══ Data shown

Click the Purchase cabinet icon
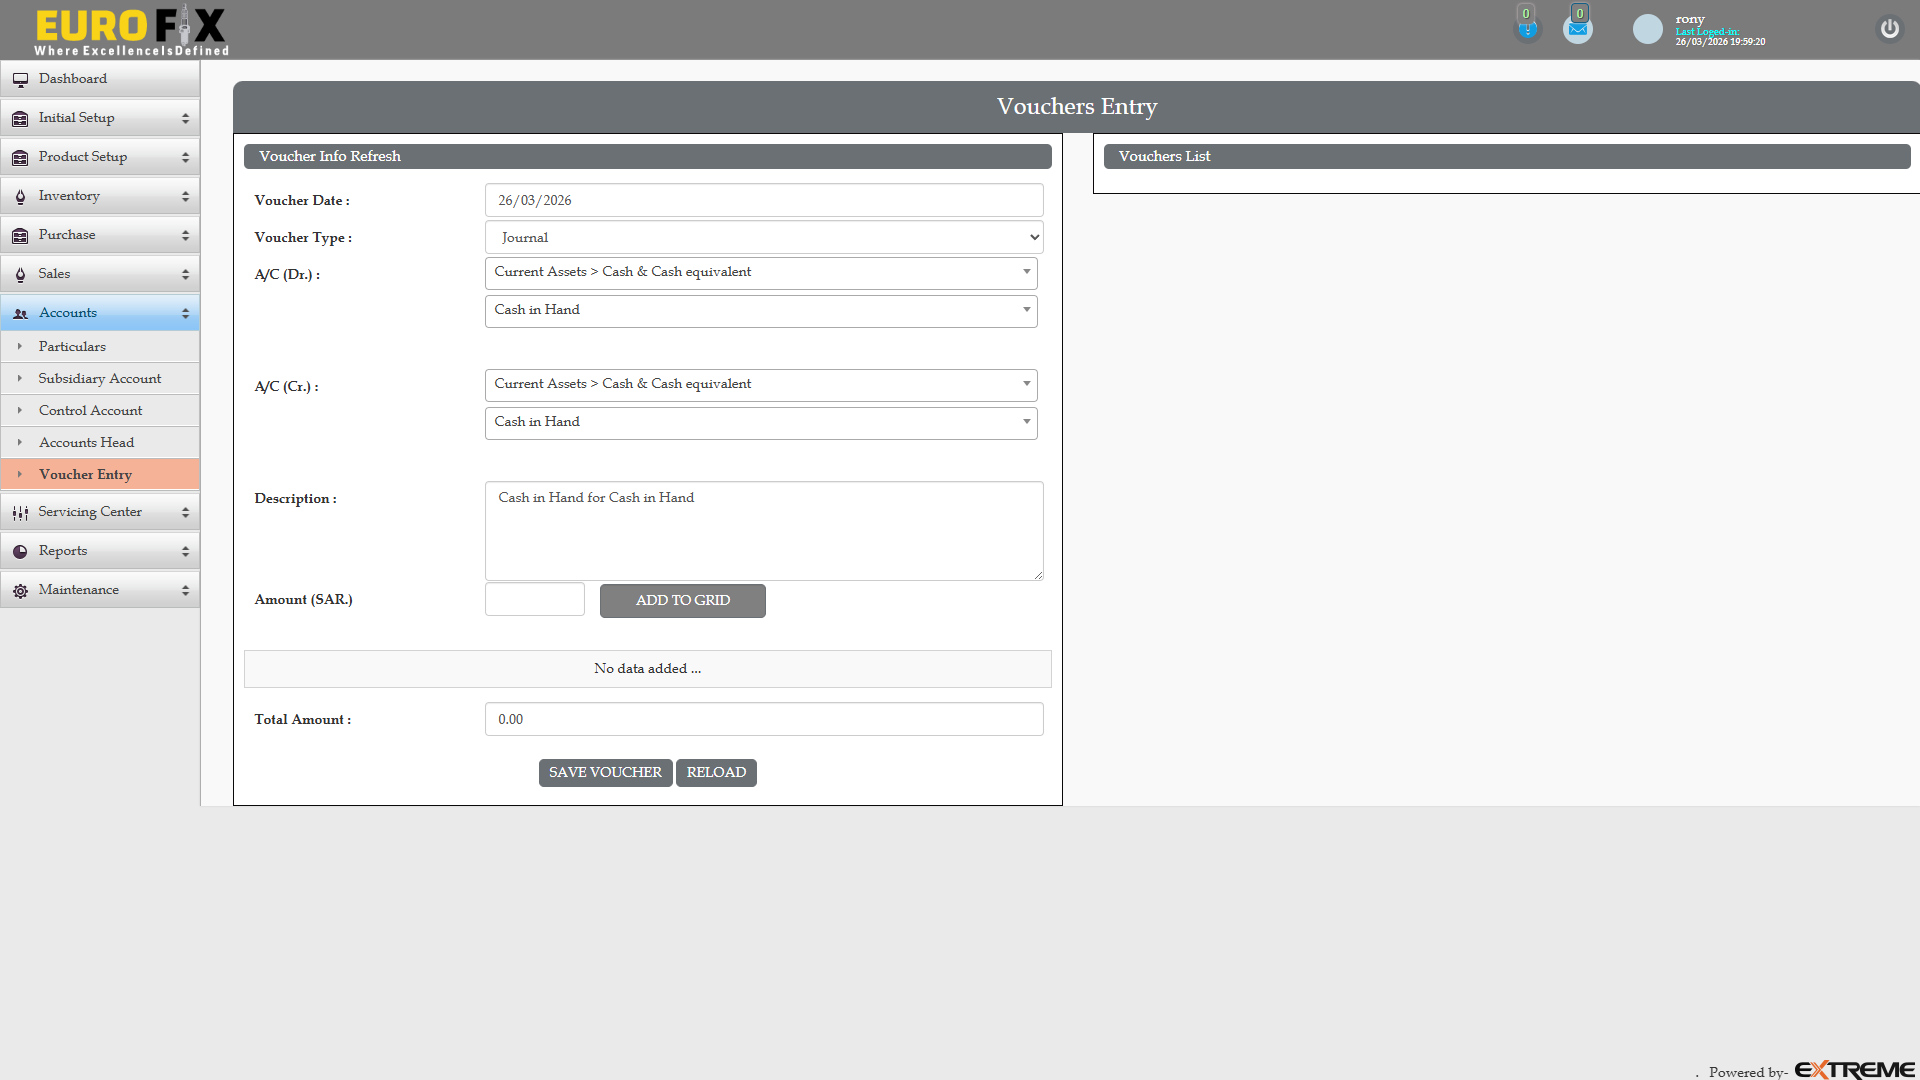 pos(20,235)
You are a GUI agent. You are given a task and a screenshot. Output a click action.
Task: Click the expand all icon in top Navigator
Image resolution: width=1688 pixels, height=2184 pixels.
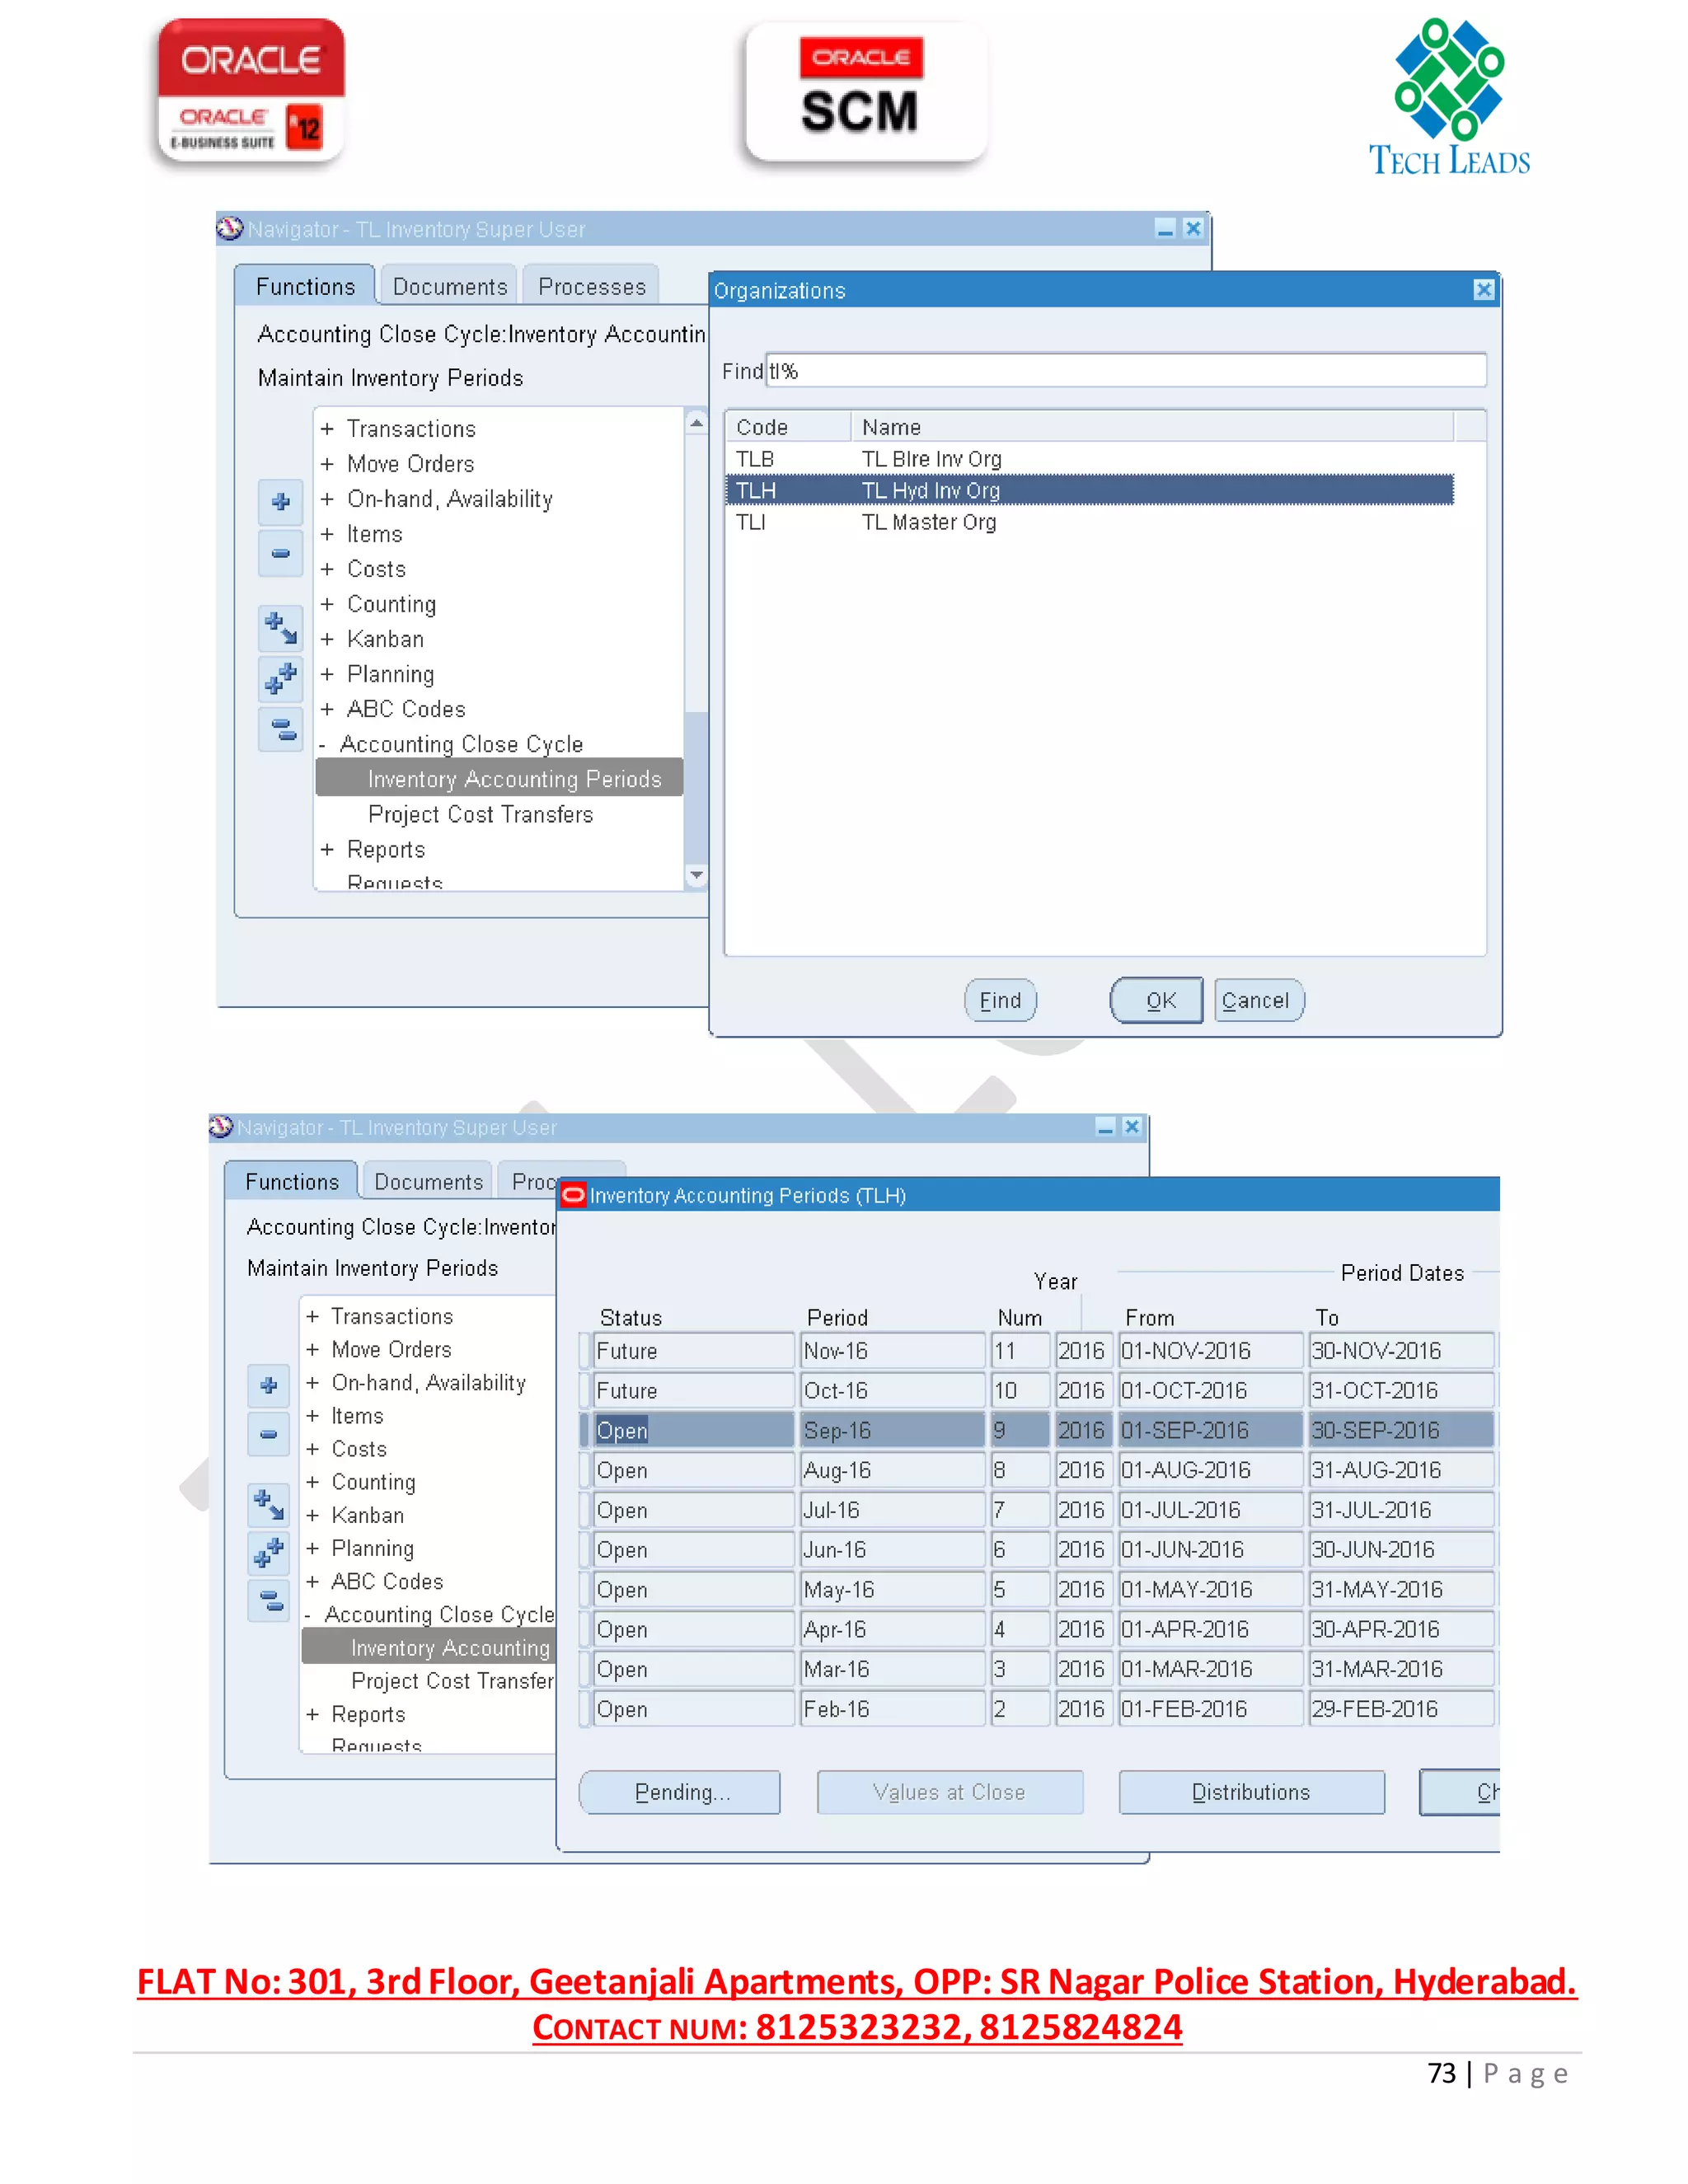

════

§ **What is being asked**
All of the data, minus its pictures, should be repeated exactly.

§ **Problem solution**
Click the Purchase cabinet icon
 pos(20,235)
You are a GUI agent. You are given a task and a screenshot. Output a click action.
Task: Click the expand all icon in top Navigator
Image resolution: width=1688 pixels, height=2184 pixels.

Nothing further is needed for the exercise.